Vidur Nayyar
March 26, 2017
This application will take user input and predict the next word or words in the sentence. The utility of this app goes towards mobile text keyboards that greatly benefit the user experience by helping complete sentences and words when typed on a touchscreen keyboard.
In Predicting next words, the frequency/probability of words is key. N-gram models take textual data and produce 1 word, 2 word up to n word term-frequency data structures that inherently give probability of the words occurrence.
A robust model takes powerful computing to compile in a reasonable amount of time: hence the Stupid-Backoff modelis used to trim down processing and compiling times to work in mobile and web-apps. The Stupid Backoff Model works by getting the most frequent trigram that contains the input, and scales back to using bigrams and unigrams when not found. This works surprisingly well in quick applications of sentence prediction in a reasonable amount of compute-time.
Data was cleaned and processed into a Text Corpus. (truncated for simplicity):
library(tm);library(stringi)
t<-readLines('/twitter.txt',skipNul=T)
set.seed(7);index<-sample(1:length(t),n);
ttr<-t[index]
ttr<-stri_replace_all_regex(ttr,"[^\x20-\x7E]","")

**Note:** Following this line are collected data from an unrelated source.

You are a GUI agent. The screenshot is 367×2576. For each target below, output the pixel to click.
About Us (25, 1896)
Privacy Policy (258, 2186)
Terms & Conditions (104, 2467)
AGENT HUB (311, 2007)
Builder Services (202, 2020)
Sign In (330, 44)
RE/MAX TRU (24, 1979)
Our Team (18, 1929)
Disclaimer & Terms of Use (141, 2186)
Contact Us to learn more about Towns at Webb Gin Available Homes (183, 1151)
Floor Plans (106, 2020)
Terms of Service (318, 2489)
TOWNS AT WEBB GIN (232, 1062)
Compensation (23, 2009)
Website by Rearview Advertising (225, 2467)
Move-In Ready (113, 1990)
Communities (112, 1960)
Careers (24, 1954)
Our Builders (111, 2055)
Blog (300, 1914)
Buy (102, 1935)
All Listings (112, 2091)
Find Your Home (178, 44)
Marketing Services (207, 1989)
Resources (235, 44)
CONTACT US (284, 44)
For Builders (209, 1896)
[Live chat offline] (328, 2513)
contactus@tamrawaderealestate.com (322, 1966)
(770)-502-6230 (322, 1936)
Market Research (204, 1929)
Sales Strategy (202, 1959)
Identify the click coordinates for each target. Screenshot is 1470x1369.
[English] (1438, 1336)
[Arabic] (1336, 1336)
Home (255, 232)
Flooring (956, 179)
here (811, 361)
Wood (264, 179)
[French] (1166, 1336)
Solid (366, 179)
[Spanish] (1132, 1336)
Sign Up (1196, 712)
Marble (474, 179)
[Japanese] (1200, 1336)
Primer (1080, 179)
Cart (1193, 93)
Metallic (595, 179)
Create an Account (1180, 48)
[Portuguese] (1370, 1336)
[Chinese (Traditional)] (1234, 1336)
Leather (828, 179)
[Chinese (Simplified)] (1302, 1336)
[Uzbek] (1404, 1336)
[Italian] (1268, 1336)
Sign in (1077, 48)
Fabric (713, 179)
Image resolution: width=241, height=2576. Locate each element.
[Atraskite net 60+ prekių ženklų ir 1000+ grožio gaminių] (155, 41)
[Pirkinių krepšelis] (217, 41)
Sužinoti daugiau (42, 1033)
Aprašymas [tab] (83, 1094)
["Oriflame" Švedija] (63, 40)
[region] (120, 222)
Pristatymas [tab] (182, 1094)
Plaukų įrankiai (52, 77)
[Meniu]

train<-VectorSource(ttr);corpusTrain<-Corpus(train)
This text corpus was used to produce Term Document Matrices of unigrams,bigrams and trigrams. The Model cleans user-input and searches ngrams for input, and output is frequency-rated.
corpusTrain<-tm_map(corpusTrain,stripWhitespace);
triTokenizer<-function(x) NGramTokenizer(x, Weka_control(min=3, max=3))
trigrams<-TermDocumentMatrix(corpusTrain,control=list(tokenize=triTokenizer,bounds=list(global=c(3,Inf))))
predictSB<-function(input,profanity,uniDF,biDF,triDF,maxResults){ input<-removePunctuation(input);input<-setdiff(input,stopwords);
input <- input[grepl('[[:alpha:]]',input)] }
The user Input is then searched through the ngrams. The data frames are weighted and highest rank output is given.
greptri<-grepl(paste0("^",input,"$"),triDF$bigram); indexedtri<-triDF[greptri,]
grepbi<-grepl(paste0("^",input2,"$"),biDF$unigram); indexedbi<-biDF[grepbi,]
grepuni<-grepl(paste0("^",input3,"$"),uniDF$unigram); indexeduni<-uniDF[grepuni,];
indexedbi$s<-0.7*indexedbi$freq/sum(grepbi);indexedtri$s<-indexedtri$freq/sum(indexedtri$freq);
names<-c(indexedtri$name,indexedbi$name,ordereduni$unigram);
score<-c(indexedtri$s,indexedbi$s,ordereduni$s)
predictWord<-data.frame(next_word=names,score=score,stringsAsFactors=F)
predictWord<-predictWord[order(predictWord$score,decreasing =T),]
final<-unique(predictWord$next_word)
final<-final[1:maxResults]